While Abloh’s profile exploded over the course of his three years at Vuitton—ultimately making him one of the most recognizable fashion designers in the world—Williams would assume the position as a genuine celebrity already. He already has been a judge on The Voice, voiced a character in Sing 2; and racked up two Oscar nominations, 13 Grammy Award wins, and a bevy of number-one singles.

While Williamsis is best known as a music hitmaker, responsible for chart-conquering earworms like Happy and Blurred Lines—he also has a lengthy résumé as an apparel entrepreneur

In one of his first forays in fashion in the early 2000s, well into his career as a pop megaproducer, Williams paired with Japanese fashion icon Nigo, who is now the creative director of Kenzo, another brand under the LVMH umbrella, to found the pioneering streetwear label Billionaire Boys Club as well as a skateboarding-inspired shoe brand, Ice Cream.

Williams’s earlier forays were lavish and logo-mad, defined by full-zip hoodies splayed with neon-colored dollar-sign prints, and jewel-tone shoes. Product drops would draw crowds of cool-hunting teens and 20-somethings to the brand’s shops in New York and Japan.

Three years later, in what retrospectively looks like a sign of things to come, Williams collaborated with Louis Vuitton’s creative director Marc Jacobs on a series of jewelry designs and the blocky aviator-esque “Millionaire” sunglasses.

“Vuitton for me is a school,” said Williams in a 2008 interview, discussing his collaboration with Jacobs. “I’ve just learned a lot being here.” Today, pairs of those sunglasses continue to sell for over $1,000 on resale sites like Grailed.

Further collaborations followed with fashion heavyweights like Diesel, Chanel, and Moncler. Williams has also worked with Adidas for nearly a decade on a co-branded line of clothes and shoes, including the sock-esque NMD Hu sneakers with New Age-y words like “Breathe,” “Clouds” and “Body” stitched along the front.

Yet his largest impact in the fashion world is likely his own forward-looking choices in attire, even if he’s felt reticent about that role in the past. “It embarrasses me a bit to be a figure in fashion,” he told the Journal in 2014.

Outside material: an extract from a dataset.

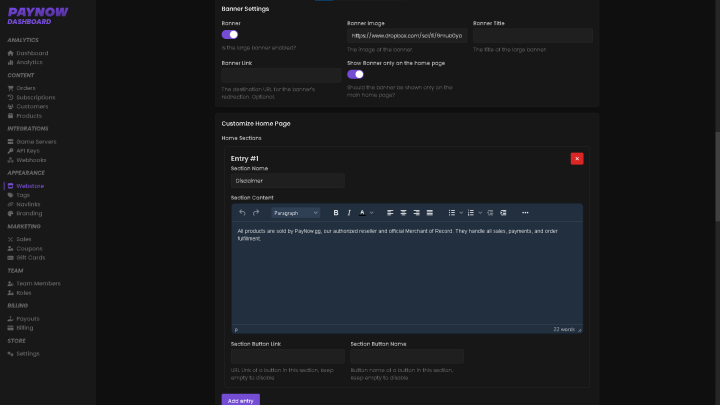This screenshot has width=720, height=405.
Task: Center-align the section content text
Action: point(404,213)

In 2015 he was awarded the Fashion Icon Award from the Council of Fashion Designers of America, appearing on stage to receive the award in a blue leather jacket and worn-in jeans. “No one has better style than the everyday American people,” he said during a brief speech. “Why? Because they’re the real thing and they live it everyday. I could never be as cool as them, but I’m happy to take notes.”

Most recently, Williams has been the embodiment of this moment’s boundary-free mixing of streetwear and luxury, wearing both $240 putty-print hoodies from Cactus Plant Flea Market, run by his former assistant Cynthia Lu, and diamond-encrusted Tiffany & Co. sunglasses. (Tiffany & Co. is another LVMH brand.)

Williams and Abloh also had a longstanding relationship and shared admiration for each other. In a 2017 interview with the Journal, Abloh said Williams was one of his five ideal dinner companions. When Abloh died, Mr. Williams tweeted out “My heart is broken Virgil you were a kind, generous, thoughtful creative genius.” He sat in the front row at a Louis Vuitton show in Miami days after Abloh’s death.

Williams would arrive at a highflying time for Louis Vuitton. It took the fashion house 164 years to become the luxury industry’s first $10 billion brand back in 2018, but it doubled that figure in four years. Analysts say that $20 billion in revenue makes it the biggest luxury brand in the world.

Still, there are new economic headwinds for the company and the industry. Many analysts are expecting an economic softening in key markets, including the United States and Europe. It is also a period of change at Louis Vuitton, itself: This month, Chief Executive Michael Burke and Executive Vice President Delphine Arnault, Arnault’s daughter, handed off leadership of the brand. Taking over Louis Vuitton is Italian executive Pietro Beccari, the outgoing boss at Dior.